Five CHC Students Excel at Regional Programming Contest

Five CHC Students Excel at Regional Programming Contest

winning poster
Muath Alangari '15 stands with his poster detailing the pyramid model.
Marilee Gallagher '14

Five students from CHC’s Team Programming Techniques course competed in the 31st annual Consortium for Computing Sciences in Colleges (CCSC) Eastern Regional Conference at Stockton University in New Jersey last fall. 

The team of Dylan Riemer '16 and Glenn Matthys '16 took second place in the programming competition and the team of Miriam Leffler '16 and team captain Julia Harrison '15 took fourth. Muath Alangari '15 placed first in the poster presentation.

The contest pitted 19 teams of two or three people head-to-head to solve as many programs as possible in the three-hour time limit. Students were allowed to code in Java or C++. Once a solution was found, the teams submitted to the computer running Linux, and only one person was allowed on the computer at a time. Hard copies of code, use of printed textbooks and programming language references were permitted, however no other electronics such as cell phones and calculators were allowed. General web access was also prohibited. 

In order to prepare for the contest, the programming class worked through past years’ problems, which could be found online on the mathematics problem-solving site, Project Euler, and others.
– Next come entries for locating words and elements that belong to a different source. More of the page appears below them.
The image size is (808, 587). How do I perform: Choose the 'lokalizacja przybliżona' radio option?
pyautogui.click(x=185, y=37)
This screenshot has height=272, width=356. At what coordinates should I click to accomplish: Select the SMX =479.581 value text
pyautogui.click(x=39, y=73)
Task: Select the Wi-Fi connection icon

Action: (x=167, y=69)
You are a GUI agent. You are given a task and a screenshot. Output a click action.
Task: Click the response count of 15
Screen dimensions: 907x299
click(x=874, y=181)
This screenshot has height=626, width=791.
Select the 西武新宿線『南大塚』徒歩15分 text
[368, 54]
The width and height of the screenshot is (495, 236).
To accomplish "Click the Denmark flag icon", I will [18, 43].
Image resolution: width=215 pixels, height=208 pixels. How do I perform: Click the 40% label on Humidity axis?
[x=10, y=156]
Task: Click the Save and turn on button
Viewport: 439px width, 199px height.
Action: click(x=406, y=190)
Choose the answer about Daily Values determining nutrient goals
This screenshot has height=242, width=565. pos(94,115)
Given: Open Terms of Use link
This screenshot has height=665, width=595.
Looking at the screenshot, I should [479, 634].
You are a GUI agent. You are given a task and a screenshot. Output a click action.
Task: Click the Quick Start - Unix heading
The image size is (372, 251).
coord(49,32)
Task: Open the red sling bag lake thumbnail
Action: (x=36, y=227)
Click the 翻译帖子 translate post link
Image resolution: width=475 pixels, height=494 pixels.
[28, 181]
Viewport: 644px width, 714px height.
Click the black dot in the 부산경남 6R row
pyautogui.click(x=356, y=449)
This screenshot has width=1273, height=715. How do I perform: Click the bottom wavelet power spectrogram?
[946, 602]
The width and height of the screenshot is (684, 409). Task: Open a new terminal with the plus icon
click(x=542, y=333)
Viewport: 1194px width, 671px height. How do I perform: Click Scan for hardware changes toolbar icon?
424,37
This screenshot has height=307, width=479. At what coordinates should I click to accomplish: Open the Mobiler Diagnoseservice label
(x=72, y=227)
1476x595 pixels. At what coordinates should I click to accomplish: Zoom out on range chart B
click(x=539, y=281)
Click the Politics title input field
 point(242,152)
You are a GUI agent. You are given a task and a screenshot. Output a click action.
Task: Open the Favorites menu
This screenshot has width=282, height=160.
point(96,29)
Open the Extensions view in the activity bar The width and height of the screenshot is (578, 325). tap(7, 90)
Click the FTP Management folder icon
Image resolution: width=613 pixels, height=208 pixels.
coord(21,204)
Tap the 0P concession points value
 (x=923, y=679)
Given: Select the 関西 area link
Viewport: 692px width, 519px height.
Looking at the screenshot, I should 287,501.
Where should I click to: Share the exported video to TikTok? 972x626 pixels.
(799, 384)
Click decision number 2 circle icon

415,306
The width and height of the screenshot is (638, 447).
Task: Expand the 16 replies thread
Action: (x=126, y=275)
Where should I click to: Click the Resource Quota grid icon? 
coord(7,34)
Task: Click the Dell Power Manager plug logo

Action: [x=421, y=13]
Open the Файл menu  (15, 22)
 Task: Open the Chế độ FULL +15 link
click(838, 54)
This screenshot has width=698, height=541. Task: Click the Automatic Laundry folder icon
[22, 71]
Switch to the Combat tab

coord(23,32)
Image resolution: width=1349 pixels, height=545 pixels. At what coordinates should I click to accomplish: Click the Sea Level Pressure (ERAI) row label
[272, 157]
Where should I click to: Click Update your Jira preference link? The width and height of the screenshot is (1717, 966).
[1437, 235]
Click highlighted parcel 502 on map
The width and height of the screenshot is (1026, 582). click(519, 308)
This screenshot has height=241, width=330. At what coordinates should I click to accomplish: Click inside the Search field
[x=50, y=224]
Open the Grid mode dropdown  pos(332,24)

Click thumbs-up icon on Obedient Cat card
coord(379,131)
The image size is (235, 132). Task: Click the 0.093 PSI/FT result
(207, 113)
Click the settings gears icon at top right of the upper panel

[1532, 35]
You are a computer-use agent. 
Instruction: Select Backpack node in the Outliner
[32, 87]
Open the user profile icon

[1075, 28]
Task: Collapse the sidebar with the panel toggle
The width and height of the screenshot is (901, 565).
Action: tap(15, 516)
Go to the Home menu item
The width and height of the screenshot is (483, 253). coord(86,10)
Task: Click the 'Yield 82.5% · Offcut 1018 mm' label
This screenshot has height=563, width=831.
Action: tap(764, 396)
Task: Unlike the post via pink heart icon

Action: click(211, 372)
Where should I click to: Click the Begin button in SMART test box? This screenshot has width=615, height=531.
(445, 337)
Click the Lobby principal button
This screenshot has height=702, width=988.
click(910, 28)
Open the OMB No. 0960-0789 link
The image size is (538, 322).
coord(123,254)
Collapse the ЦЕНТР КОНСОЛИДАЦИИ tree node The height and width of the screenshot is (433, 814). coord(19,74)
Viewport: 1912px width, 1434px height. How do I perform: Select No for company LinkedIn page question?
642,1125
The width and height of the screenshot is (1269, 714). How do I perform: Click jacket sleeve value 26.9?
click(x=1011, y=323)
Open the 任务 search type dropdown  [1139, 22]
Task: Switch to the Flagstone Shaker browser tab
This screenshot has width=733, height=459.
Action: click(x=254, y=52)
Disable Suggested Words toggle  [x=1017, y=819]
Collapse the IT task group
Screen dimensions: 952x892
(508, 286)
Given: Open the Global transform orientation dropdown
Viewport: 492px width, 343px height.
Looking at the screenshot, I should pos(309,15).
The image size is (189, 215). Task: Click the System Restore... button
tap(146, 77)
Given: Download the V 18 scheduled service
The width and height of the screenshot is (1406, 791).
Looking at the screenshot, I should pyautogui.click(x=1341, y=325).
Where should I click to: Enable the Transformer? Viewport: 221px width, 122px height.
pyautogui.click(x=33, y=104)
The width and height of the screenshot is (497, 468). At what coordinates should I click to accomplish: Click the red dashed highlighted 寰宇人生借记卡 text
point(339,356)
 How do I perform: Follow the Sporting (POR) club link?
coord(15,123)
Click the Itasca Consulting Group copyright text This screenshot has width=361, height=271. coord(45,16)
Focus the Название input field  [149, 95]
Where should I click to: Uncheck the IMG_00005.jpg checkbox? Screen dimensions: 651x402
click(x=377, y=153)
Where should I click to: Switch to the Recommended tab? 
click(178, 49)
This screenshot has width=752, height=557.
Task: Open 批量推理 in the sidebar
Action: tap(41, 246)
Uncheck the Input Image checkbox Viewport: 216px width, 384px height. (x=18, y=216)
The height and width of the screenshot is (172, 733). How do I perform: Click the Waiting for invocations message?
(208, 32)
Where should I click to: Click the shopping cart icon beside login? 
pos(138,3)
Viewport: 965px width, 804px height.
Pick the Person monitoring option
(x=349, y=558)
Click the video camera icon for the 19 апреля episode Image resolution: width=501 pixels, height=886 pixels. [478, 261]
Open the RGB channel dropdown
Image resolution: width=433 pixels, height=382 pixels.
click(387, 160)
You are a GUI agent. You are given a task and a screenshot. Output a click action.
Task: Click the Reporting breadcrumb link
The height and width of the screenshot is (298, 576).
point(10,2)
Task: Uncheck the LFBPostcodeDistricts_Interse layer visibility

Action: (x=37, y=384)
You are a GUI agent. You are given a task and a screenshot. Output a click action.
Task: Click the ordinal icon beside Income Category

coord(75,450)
This was the second year CHC competed in the contest, placing 17th at last year's event at York College, but the first time the College sent two teams. It was also the first time any CHC teams placed in the top five.

"It was a huge achievement," says Susan Ceklosky, instructor of computer science, who has led the programming team since joining the College three years ago and who taught programming as a class for the first time last year.

While his classmates were earning their top five finishes, Alangari was presenting in the poster demonstration.

"There are problems in communication among IT firms that cause projects to fail, so I came up with a new methodology called the pyramid model to try to identify what the problems were and why they existed," says Alangari.

Alangari tested his theory by having students in another computer science course use his new methodology and evaluate its effectiveness. The course lasted six weeks and he attended every session, gathering information for his case study. Following the course's completion, Alangari interviewed the students about the success of his new methodology.

"It was the first time I ever entered a contest," he says. "I'm excited to win."